:: Problem requirements ::
Lay out the stretch of records from the line containing "Given: Open the Columns dropdown" through the end of the records as a two-column CSV with the columns instruction and response. Each request gets one row, with its text and its answer each in a single quoted field and line breaks replaced by spaces. Leave the pictures out.

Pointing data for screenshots
=====
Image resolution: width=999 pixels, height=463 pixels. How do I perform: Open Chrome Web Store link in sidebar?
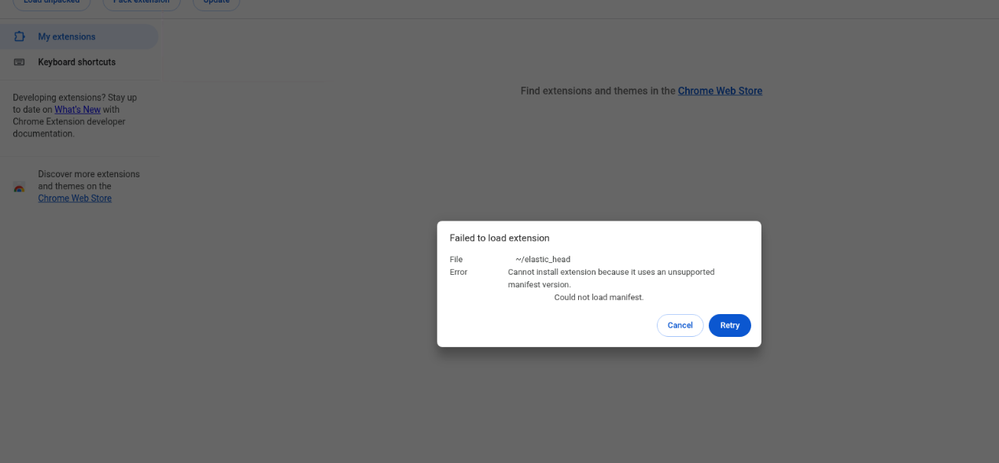click(75, 198)
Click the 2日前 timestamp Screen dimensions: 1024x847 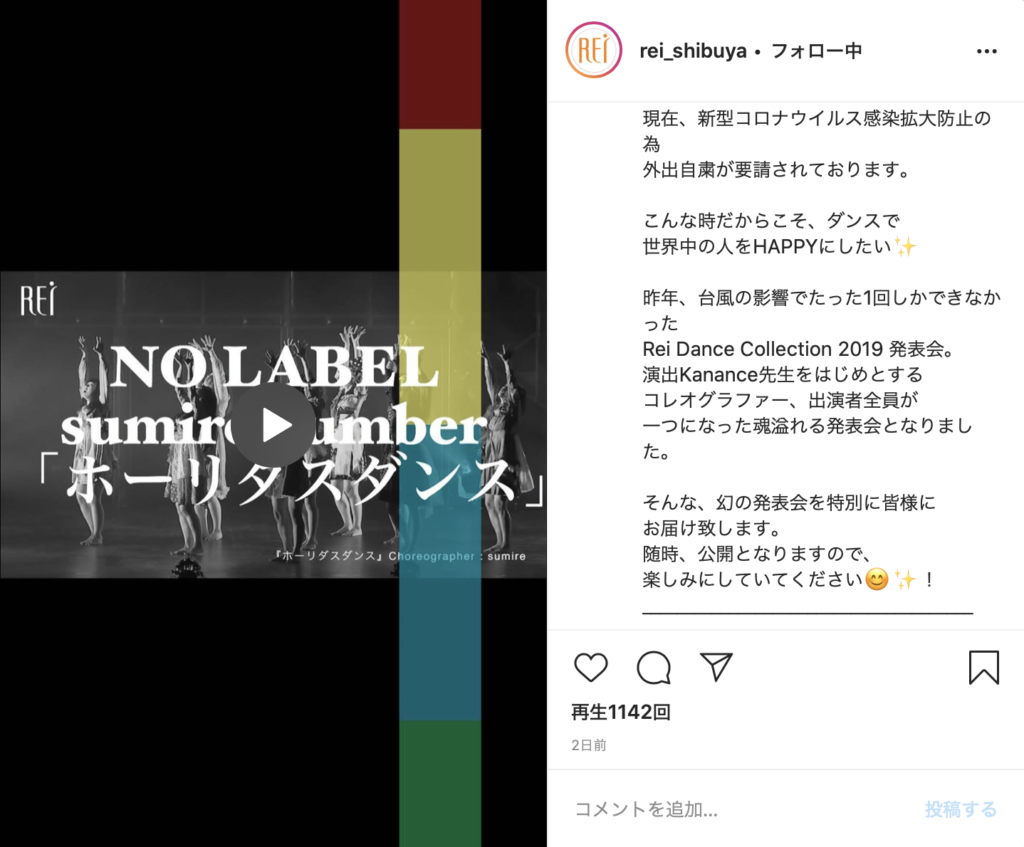coord(588,745)
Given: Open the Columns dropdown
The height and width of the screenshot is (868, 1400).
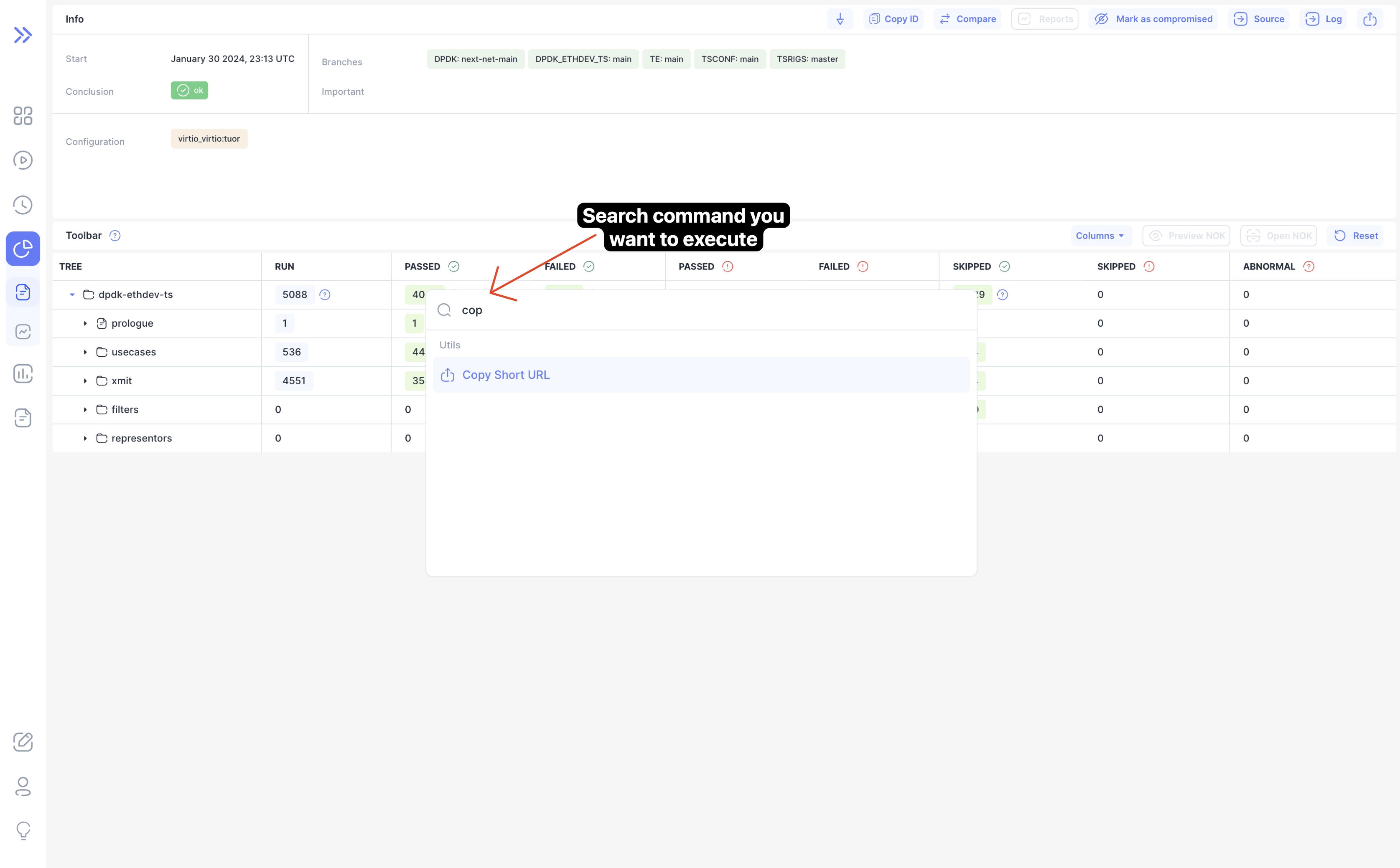Looking at the screenshot, I should [1100, 235].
=====
:: Reply ::
instruction,response
"Given: Open the Columns dropdown The height and width of the screenshot is (868, 1400).","Looking at the screenshot, I should [1100, 235]."